» 练习目标:
从含有"Where should I click to: Open the INSPECT"的那一行开始，一直到含有"Action: point(1254,733)"的那一行，把这几行重新写一遍，将其中的"Search"换成"Filter"，其余内容一字不改。

» 材料节选:

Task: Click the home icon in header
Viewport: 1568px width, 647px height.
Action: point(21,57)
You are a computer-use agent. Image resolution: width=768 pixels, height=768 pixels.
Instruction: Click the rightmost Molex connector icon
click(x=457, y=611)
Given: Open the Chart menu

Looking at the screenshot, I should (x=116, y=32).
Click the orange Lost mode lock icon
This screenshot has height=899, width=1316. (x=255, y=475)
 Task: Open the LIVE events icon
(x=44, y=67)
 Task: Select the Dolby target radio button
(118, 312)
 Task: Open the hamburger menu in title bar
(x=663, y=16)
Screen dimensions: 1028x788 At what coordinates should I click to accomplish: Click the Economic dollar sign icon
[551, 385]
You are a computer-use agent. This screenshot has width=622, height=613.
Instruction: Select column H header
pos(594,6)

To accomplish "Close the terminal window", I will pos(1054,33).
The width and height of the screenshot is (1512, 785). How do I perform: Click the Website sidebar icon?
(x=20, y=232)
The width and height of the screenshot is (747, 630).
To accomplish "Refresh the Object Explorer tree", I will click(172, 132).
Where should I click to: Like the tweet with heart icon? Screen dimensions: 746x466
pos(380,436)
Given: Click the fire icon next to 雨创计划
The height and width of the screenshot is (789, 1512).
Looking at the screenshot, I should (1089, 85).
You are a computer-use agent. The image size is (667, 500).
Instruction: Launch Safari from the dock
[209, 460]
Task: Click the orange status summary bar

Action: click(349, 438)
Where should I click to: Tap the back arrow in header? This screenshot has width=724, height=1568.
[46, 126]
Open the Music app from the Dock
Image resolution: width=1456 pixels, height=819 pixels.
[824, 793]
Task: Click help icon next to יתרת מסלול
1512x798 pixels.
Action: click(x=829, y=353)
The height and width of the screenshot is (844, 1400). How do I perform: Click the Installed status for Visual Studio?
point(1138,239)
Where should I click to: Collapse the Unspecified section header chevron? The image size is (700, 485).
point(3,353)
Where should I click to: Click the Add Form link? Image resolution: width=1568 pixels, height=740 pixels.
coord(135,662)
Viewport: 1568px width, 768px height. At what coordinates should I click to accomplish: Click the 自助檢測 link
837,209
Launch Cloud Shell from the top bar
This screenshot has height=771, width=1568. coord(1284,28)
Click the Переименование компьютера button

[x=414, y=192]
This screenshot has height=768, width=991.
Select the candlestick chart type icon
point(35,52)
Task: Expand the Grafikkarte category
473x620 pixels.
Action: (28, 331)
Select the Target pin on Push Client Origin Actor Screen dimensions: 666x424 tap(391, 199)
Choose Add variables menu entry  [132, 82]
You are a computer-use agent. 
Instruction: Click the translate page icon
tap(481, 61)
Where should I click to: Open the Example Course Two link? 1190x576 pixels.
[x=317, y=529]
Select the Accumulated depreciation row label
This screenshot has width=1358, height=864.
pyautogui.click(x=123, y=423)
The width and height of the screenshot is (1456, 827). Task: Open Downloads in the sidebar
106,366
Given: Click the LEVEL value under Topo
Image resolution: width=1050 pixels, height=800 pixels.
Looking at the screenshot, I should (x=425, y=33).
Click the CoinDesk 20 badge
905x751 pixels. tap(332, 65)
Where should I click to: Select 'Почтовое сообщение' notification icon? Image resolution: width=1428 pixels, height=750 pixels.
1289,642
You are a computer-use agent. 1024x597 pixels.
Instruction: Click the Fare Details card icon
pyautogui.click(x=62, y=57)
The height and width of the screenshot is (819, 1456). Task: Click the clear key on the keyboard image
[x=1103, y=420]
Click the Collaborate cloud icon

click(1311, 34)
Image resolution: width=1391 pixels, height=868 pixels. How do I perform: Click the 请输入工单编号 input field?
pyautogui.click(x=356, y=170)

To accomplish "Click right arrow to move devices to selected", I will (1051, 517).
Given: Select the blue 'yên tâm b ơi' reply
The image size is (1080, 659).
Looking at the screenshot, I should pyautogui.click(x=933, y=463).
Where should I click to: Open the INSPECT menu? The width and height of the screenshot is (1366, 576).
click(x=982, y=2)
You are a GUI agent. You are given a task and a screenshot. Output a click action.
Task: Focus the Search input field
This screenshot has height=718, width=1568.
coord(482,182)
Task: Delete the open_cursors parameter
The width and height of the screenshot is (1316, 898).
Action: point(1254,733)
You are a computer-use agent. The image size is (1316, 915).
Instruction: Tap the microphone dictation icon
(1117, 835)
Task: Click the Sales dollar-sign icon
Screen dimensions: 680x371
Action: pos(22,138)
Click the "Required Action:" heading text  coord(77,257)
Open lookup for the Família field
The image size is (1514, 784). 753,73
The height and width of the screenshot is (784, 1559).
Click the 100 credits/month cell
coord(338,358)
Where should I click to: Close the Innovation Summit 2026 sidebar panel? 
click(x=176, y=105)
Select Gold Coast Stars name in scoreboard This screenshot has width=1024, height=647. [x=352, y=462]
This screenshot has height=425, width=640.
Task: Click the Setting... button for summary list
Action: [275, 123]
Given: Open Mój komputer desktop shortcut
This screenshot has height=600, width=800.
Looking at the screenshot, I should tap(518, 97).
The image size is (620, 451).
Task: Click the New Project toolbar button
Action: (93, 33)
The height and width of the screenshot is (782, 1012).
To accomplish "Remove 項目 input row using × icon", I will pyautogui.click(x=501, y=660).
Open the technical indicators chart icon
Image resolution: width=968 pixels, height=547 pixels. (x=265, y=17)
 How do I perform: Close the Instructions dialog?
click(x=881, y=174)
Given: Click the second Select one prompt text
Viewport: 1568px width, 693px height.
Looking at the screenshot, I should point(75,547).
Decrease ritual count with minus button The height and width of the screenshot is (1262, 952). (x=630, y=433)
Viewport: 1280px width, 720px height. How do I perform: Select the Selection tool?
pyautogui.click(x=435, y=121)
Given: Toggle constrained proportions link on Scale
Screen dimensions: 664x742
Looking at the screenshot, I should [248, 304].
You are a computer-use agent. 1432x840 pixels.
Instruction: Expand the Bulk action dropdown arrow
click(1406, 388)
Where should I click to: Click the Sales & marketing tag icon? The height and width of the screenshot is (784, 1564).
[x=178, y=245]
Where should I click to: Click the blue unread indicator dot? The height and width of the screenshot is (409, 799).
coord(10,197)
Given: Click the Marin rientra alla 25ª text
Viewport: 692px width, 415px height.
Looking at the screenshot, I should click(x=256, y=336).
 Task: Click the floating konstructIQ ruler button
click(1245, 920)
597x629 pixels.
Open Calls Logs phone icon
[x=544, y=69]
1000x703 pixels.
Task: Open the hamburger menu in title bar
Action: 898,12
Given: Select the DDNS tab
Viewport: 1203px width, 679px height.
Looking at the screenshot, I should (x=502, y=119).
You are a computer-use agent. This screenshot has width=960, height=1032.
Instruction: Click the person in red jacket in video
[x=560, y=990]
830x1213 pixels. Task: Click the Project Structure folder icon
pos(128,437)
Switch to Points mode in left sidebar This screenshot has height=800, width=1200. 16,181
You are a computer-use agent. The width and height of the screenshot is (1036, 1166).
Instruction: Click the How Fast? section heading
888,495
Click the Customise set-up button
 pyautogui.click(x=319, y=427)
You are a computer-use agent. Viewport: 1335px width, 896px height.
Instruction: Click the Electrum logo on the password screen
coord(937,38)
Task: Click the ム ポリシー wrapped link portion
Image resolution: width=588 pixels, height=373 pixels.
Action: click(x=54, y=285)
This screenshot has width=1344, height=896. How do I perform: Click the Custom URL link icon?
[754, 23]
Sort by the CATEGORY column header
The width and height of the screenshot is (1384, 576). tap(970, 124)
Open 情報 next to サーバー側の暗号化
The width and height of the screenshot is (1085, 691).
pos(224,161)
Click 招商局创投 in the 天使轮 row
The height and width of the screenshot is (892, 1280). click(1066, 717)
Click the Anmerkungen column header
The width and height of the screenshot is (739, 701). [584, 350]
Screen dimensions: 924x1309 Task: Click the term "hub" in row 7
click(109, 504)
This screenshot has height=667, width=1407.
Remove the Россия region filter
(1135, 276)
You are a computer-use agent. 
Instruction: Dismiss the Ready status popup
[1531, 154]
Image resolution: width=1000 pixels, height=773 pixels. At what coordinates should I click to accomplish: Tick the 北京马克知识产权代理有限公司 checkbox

» 练习结果:
Where should I click to: Open the INSPECT menu? The width and height of the screenshot is (1366, 576).
click(x=982, y=2)
You are a GUI agent. You are given a task and a screenshot. Output a click action.
Task: Focus the Filter input field
This screenshot has height=718, width=1568.
coord(482,182)
Task: Delete the open_cursors parameter
The width and height of the screenshot is (1316, 898).
Action: point(1254,733)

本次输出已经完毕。